Google launched its deepest AI research agent yet — on the same day OpenAI dropped GPT-5.2

Googling issued Thursday released a “redesigned” version of its research agent Gemini Deep Research, based on its much-talked-about state-of-the-art base model, Gemini 3 Pro.
This new agent isn’t just designed to produce investigative reports, although it can still do that. It now offers developers the opportunity to integrate Google’s SATA model research capabilities into their own apps. That possibility is made possible by Google’s new feature Interactions APIwhich is designed to give developers more control in the coming age of agentic AI.
The new Gemini Deep Research tool is an agent equipped to synthesize mountains of information and handle a large context dump in the prompt. Google says it is used by customers for tasks ranging from due diligence to drug safety research.
Google also says it will soon integrate this new deep search agent into services including Google Search, Google Finance, its Gemini app and its popular NotebookLM. This is another step toward preparing for a world where people don’t Google anything anymore — their AI agents do.
The tech giant says Deep Research benefits from Gemini 3 Pro’s status as the “most factual” model trained to minimize hallucinations during complex tasks.
AI hallucinations – where the LLM just makes things up – are a particularly critical problem for long-running, deep agent reasoning tasks, where many autonomous decisions are made in minutes, hours or longer. The more choices an LLM has to make, the greater the chance that even one hallucinated choice will invalidate the entire output.

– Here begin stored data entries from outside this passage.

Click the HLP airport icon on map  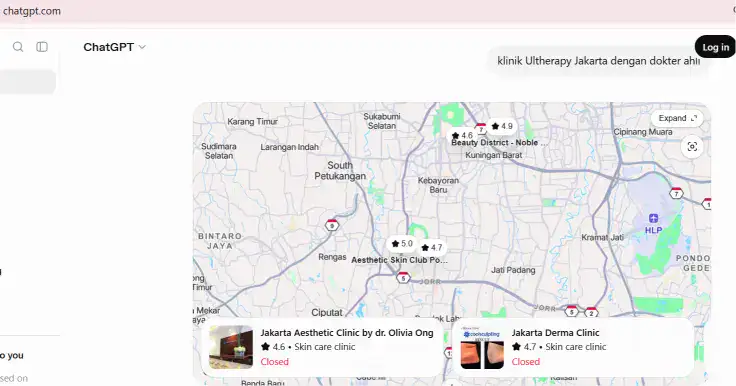[653, 218]
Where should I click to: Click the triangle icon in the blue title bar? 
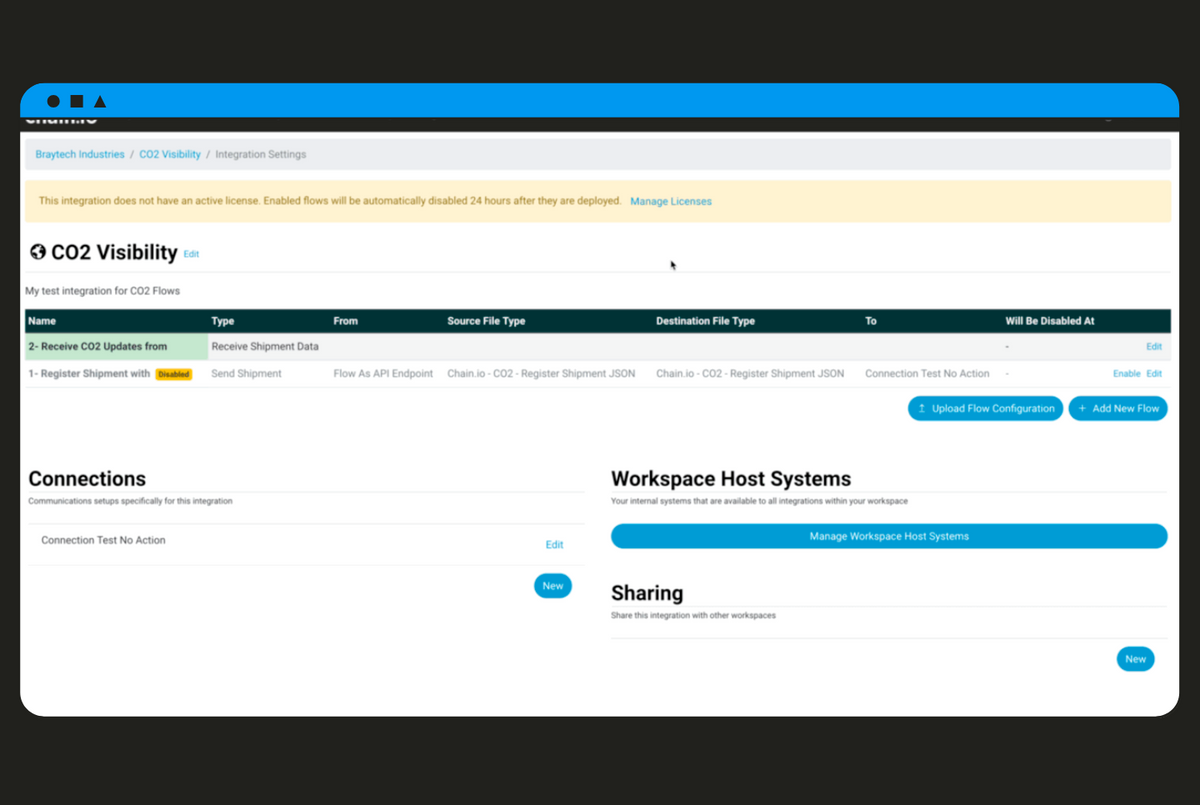(x=100, y=100)
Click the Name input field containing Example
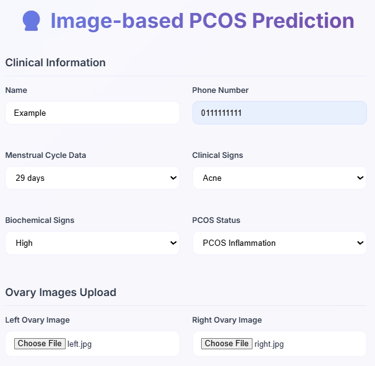The height and width of the screenshot is (366, 375). 92,113
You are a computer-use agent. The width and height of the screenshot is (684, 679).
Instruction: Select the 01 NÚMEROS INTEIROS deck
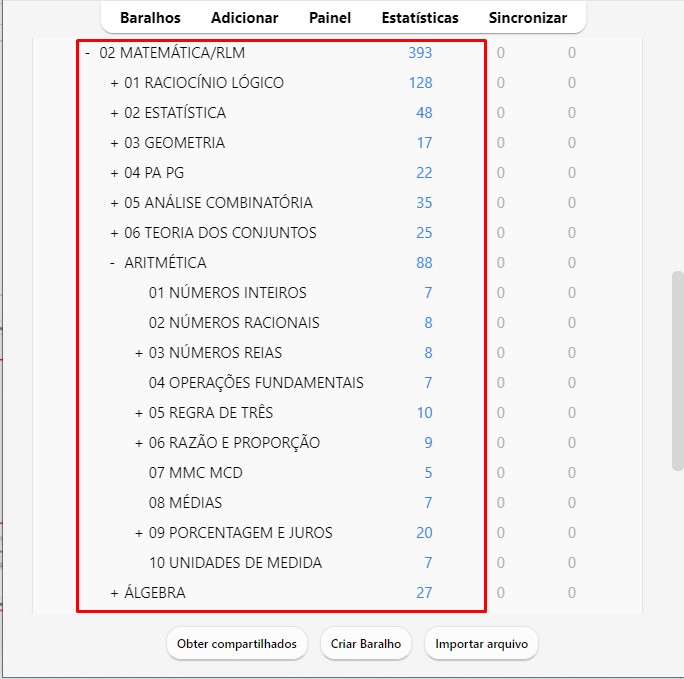coord(228,293)
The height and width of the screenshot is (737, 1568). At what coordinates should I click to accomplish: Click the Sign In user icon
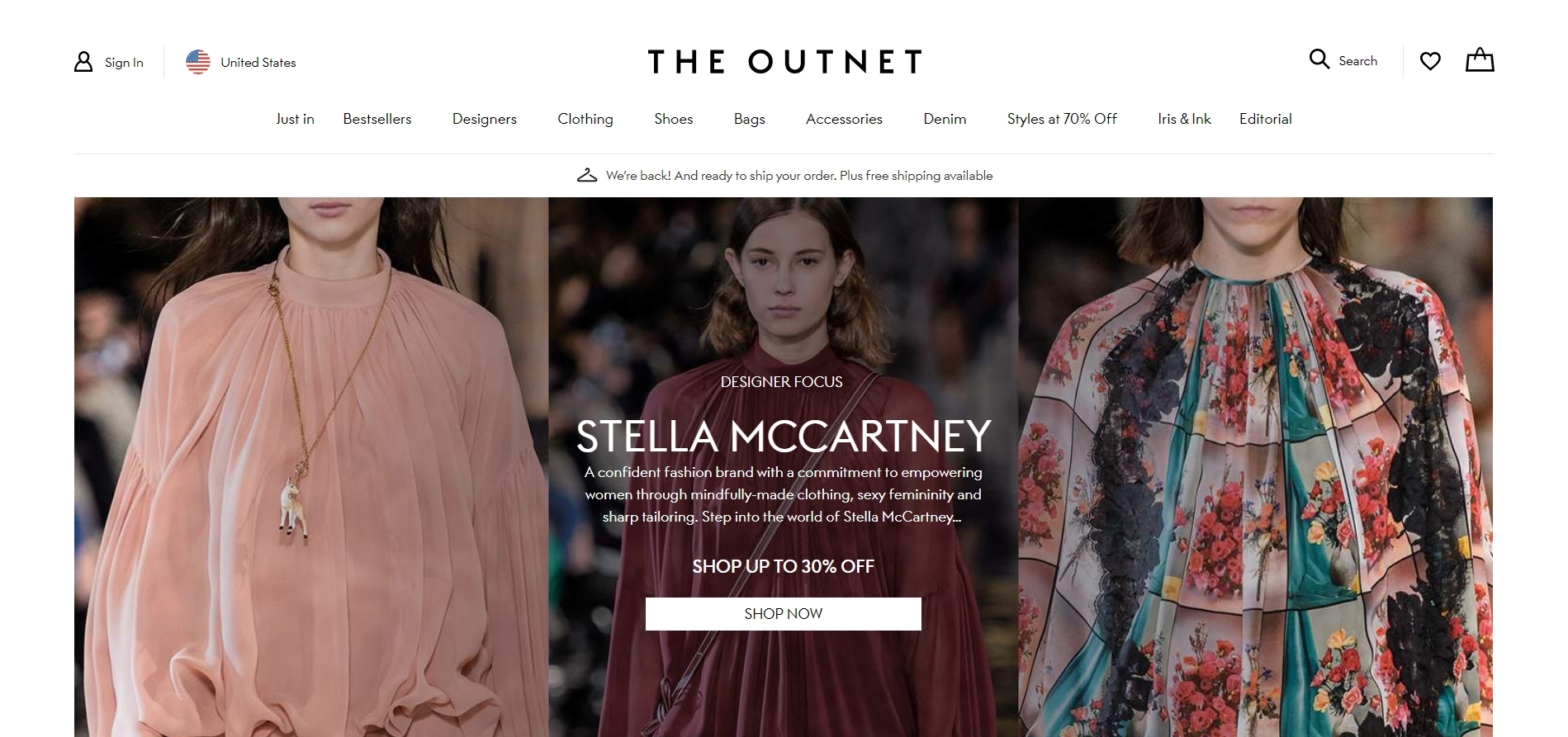click(83, 62)
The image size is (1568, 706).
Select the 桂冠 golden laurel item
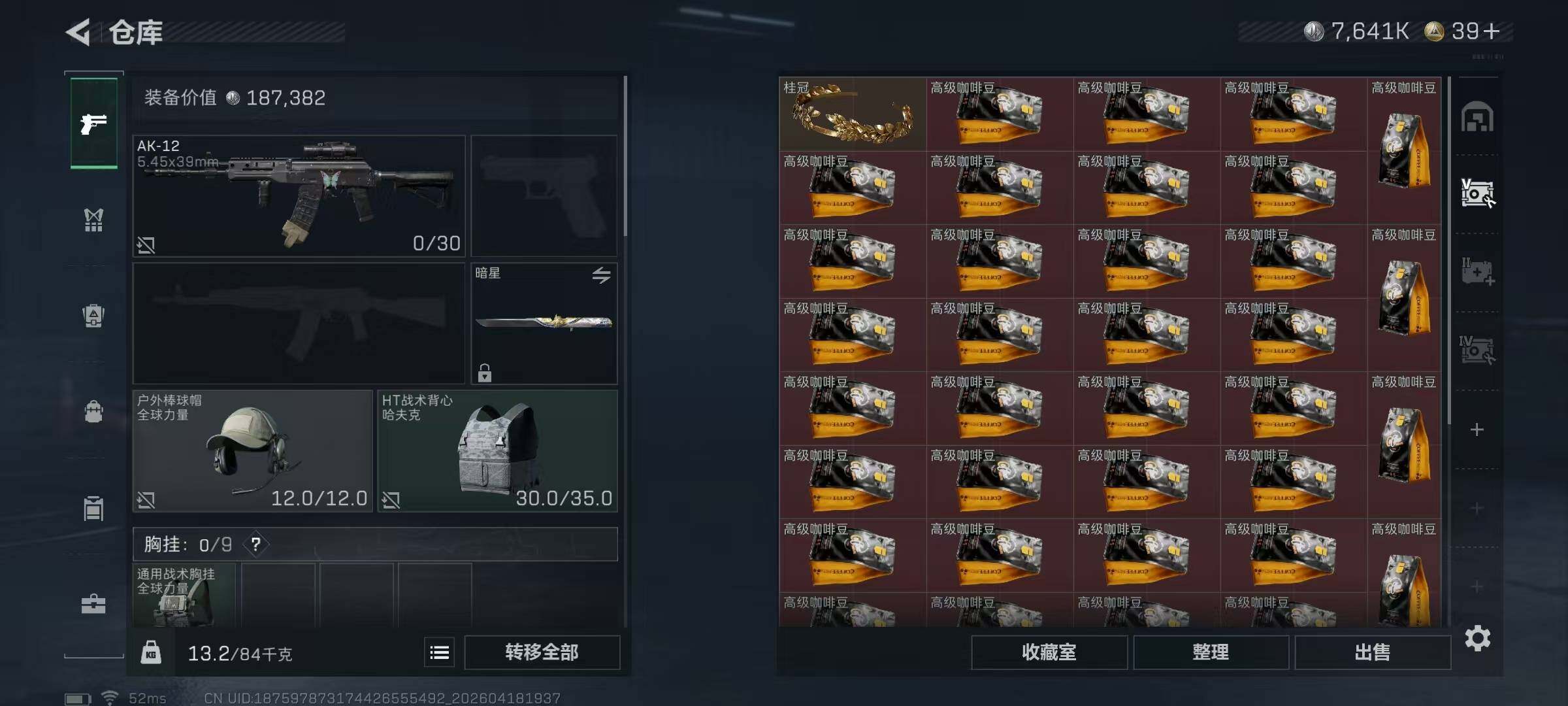coord(853,114)
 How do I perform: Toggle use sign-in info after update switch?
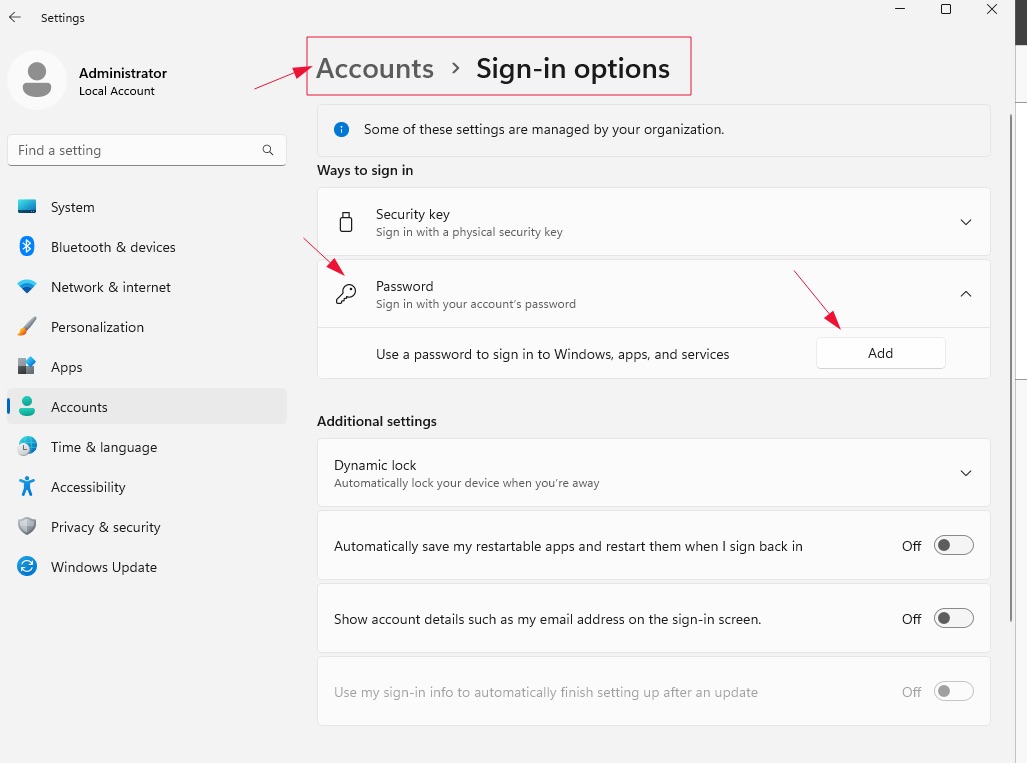953,692
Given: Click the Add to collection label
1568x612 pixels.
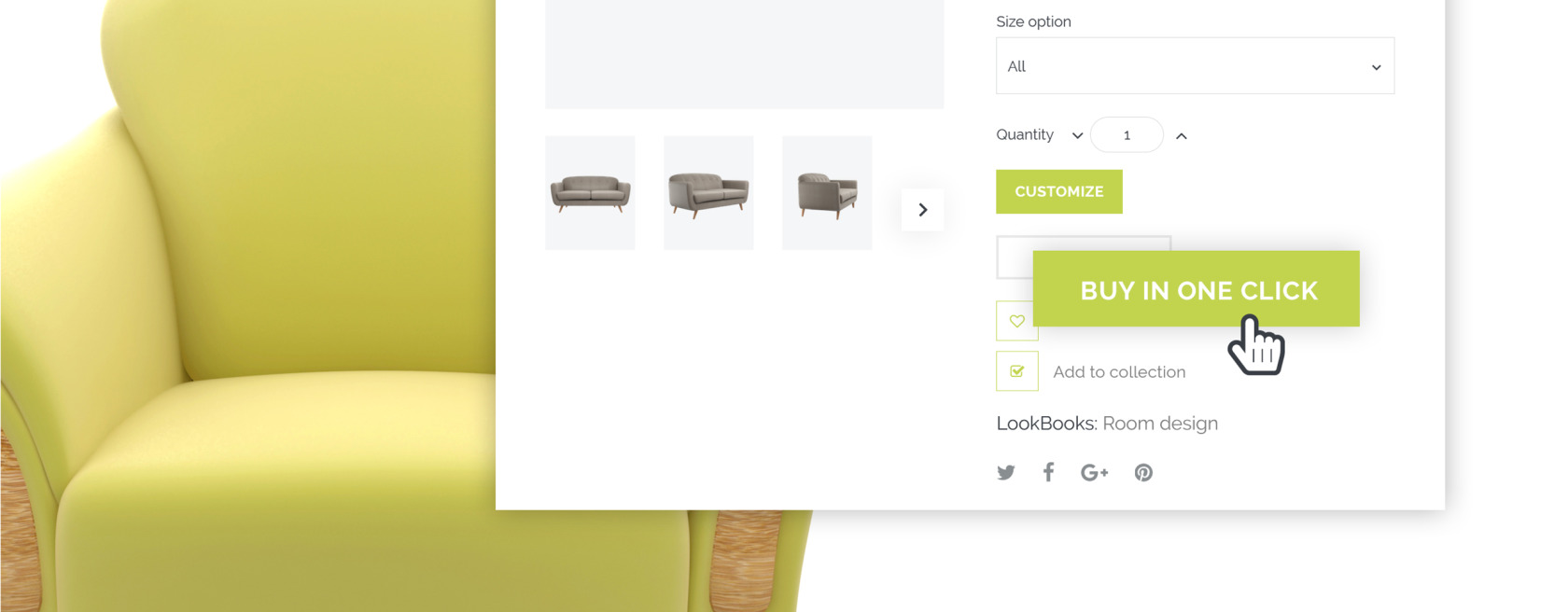Looking at the screenshot, I should (x=1119, y=372).
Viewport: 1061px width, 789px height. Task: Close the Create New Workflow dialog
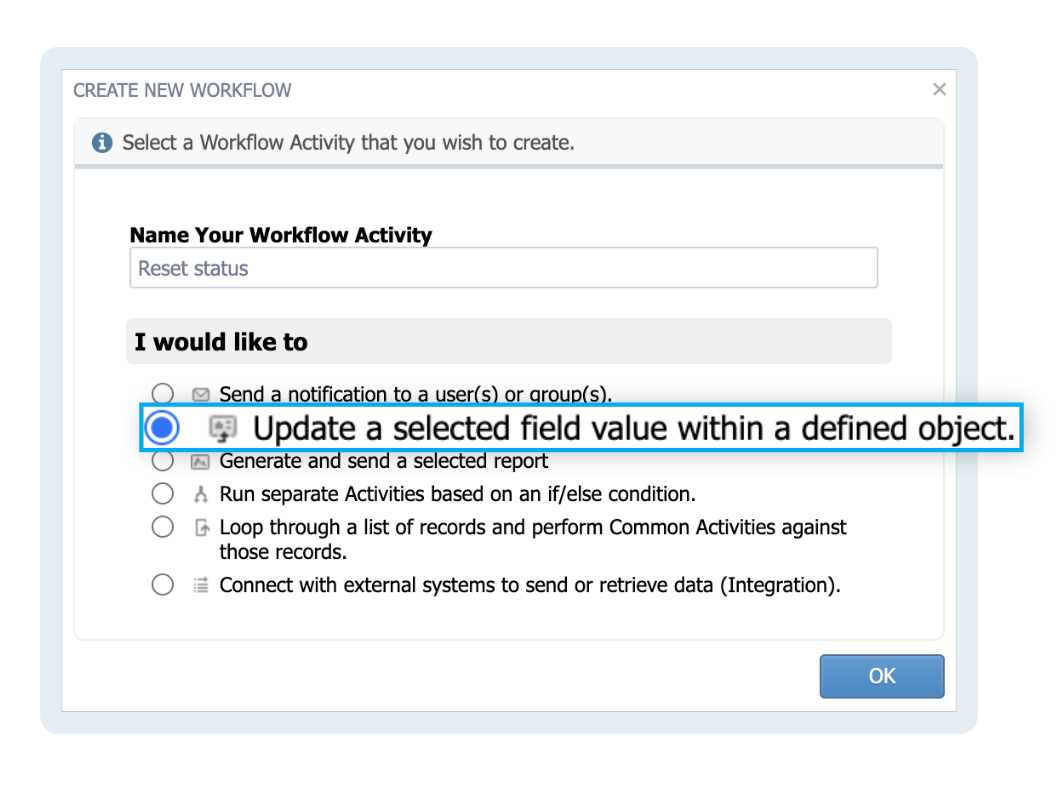[939, 89]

To prove its progress claims, Google has also created a benchmark (as if the AI world still needs one). The new benchmark is unimaginatively called DeepSearchQA and is intended to test agents on complex, multi-step information-seeking tasks. Google has made this benchmark open source.
WAN event
San Francisco
|
October 13-15, 2026
It also tested Deep Research on Humanity’s Last Exam, a much more interestingly named independent measure of general knowledge full of impossible niche tasks; and BrowserComp, a benchmark for browser-based agent tasks.
As you’d expect, Google’s new agent beat the competition on its own benchmark, and that of Humanity. However, OpenAI’s ChatGPT 5 Pro came in a surprisingly close second place, slightly beating Google on BrowserComp.
But those benchmark comparisons were already outdated by the time Google published them. Because OpenAI launched its long-awaited GPT 5.2 on the same day, codenamed Garlic. OpenAI says its latest model bests its rivals (especially Google) on a range of typical benchmarks, including OpenAI’s own benchmark.
Perhaps one of the most interesting parts of this announcement was the timing. Knowing that the world was waiting for the release of Garlic, Google dropped some AI news of its own.